» Prompt
In the answer, each line from the top of the material through the line that contains "Forms (1001, 78)" is restated exactly. No picture is given again.
+++ Entries shown +++
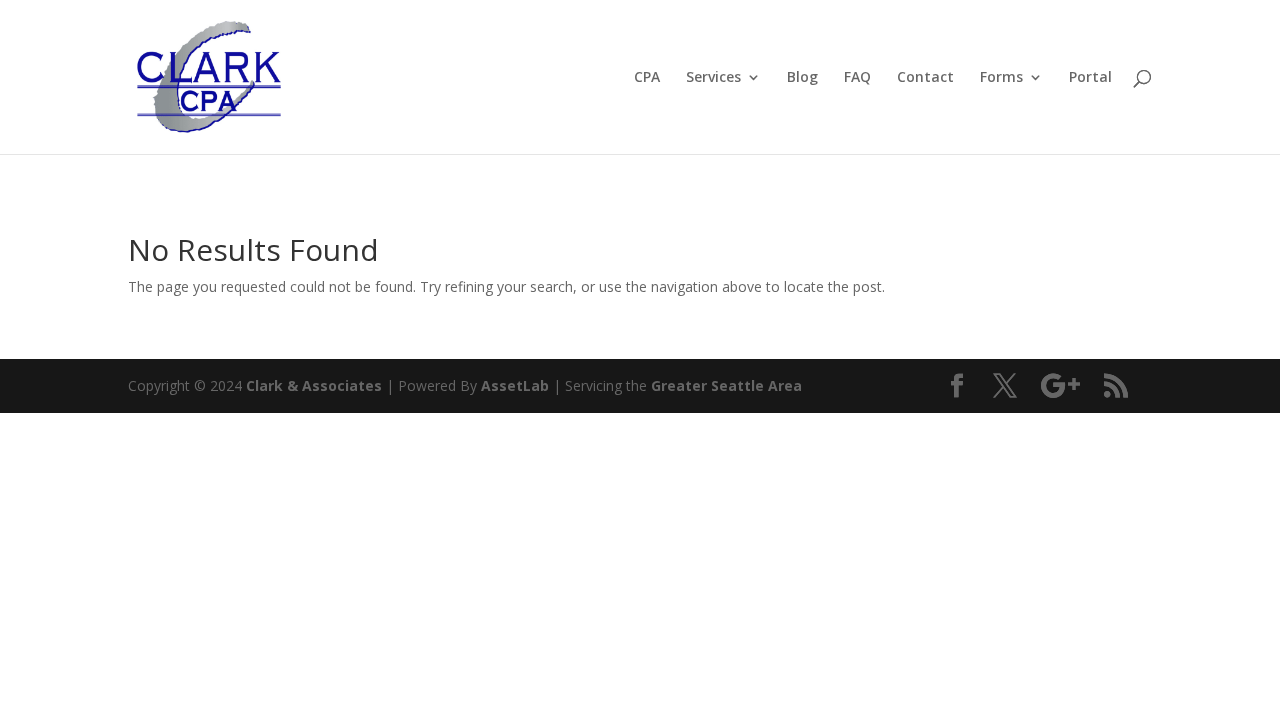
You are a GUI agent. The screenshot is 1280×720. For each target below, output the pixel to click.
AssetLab (515, 385)
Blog (802, 78)
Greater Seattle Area (726, 385)
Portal (1090, 78)
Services (713, 78)
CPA (647, 78)
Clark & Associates (314, 385)
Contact (925, 78)
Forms (1001, 78)
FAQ (857, 78)
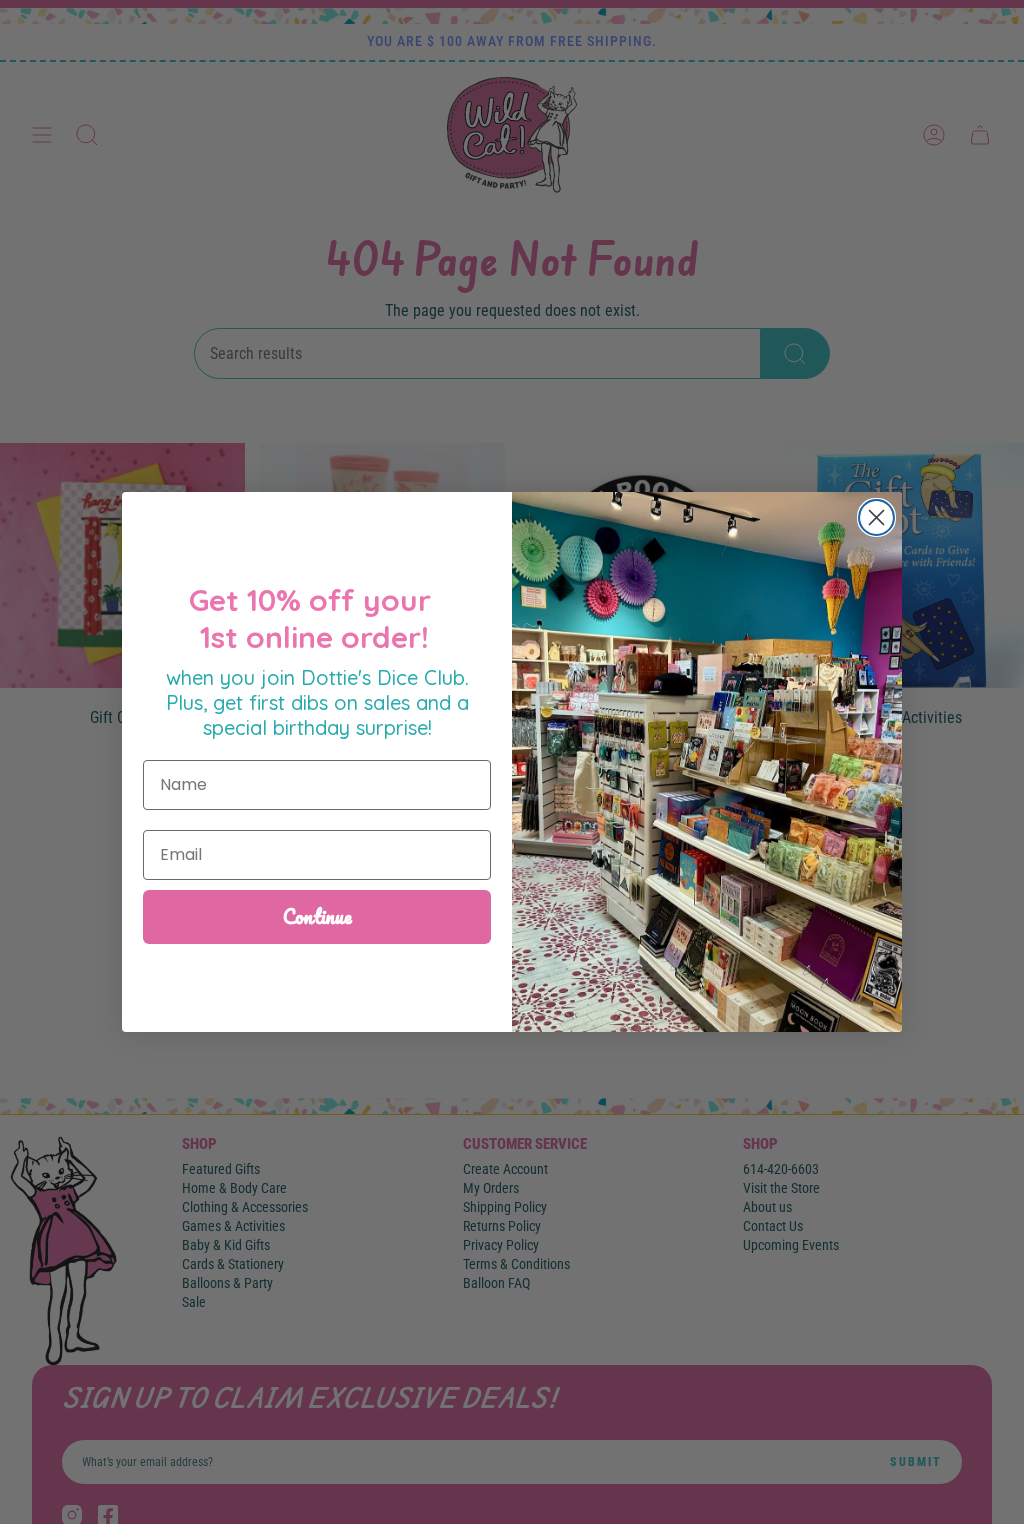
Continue (317, 916)
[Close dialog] (876, 517)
+++
» Answer space
You are a GUI agent. The screenshot is 1280×720. For each target below, output the pixel to click.
AssetLab (515, 385)
Blog (802, 78)
Greater Seattle Area (726, 385)
Portal (1090, 78)
Services (713, 78)
CPA (647, 78)
Clark & Associates (314, 385)
Contact (925, 78)
Forms (1001, 78)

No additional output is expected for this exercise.